**Aim**.
Rewrite the lines of the records as a numbered list, starting at the line that contains "Go to Staging page settings" and ending at the end of the records. Skip blank lines and leave the pictures out.

**Excerpted records**.

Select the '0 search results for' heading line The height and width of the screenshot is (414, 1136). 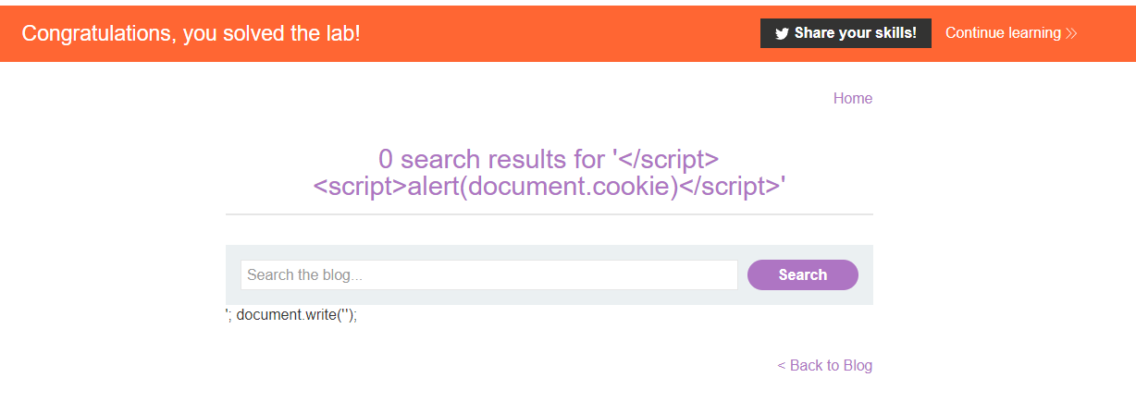click(549, 159)
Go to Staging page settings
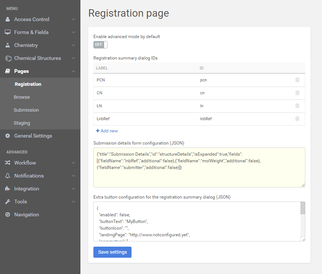 (22, 123)
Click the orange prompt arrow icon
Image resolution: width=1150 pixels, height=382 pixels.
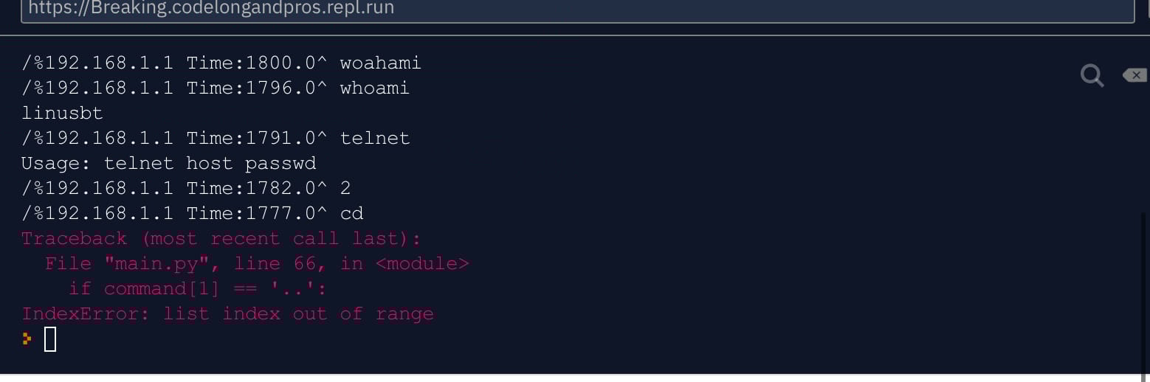click(27, 339)
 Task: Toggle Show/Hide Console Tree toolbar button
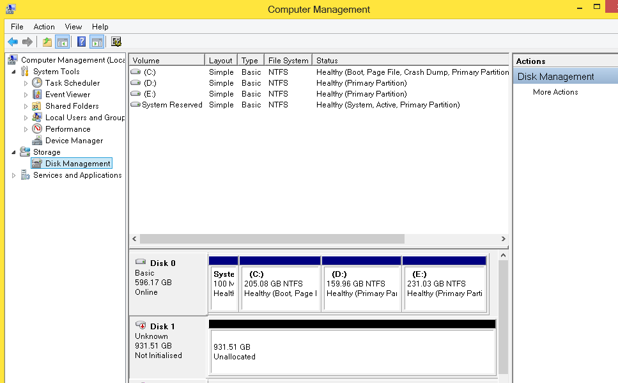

**The solution**.
1. Go to Staging page settings
2.  (22, 123)
3. Click the orange prompt arrow icon
4. Image resolution: width=1150 pixels, height=382 pixels.
5. click(27, 339)
6.  Task: Toggle Show/Hide Console Tree toolbar button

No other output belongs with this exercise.